__EXERCISE PROMPT__:
An exact transcription of all the entries below is required.

__DATA FOR PROCESSING__:
......
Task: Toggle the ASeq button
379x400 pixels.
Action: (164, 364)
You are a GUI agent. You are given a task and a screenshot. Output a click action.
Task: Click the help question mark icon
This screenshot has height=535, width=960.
......
__RESPONSE TO THIS EXERCISE__:
Task: Toggle the ASeq button
379x400 pixels.
Action: (164, 364)
You are a GUI agent. You are given a task and a screenshot. Output a click action.
Task: Click the help question mark icon
This screenshot has height=535, width=960.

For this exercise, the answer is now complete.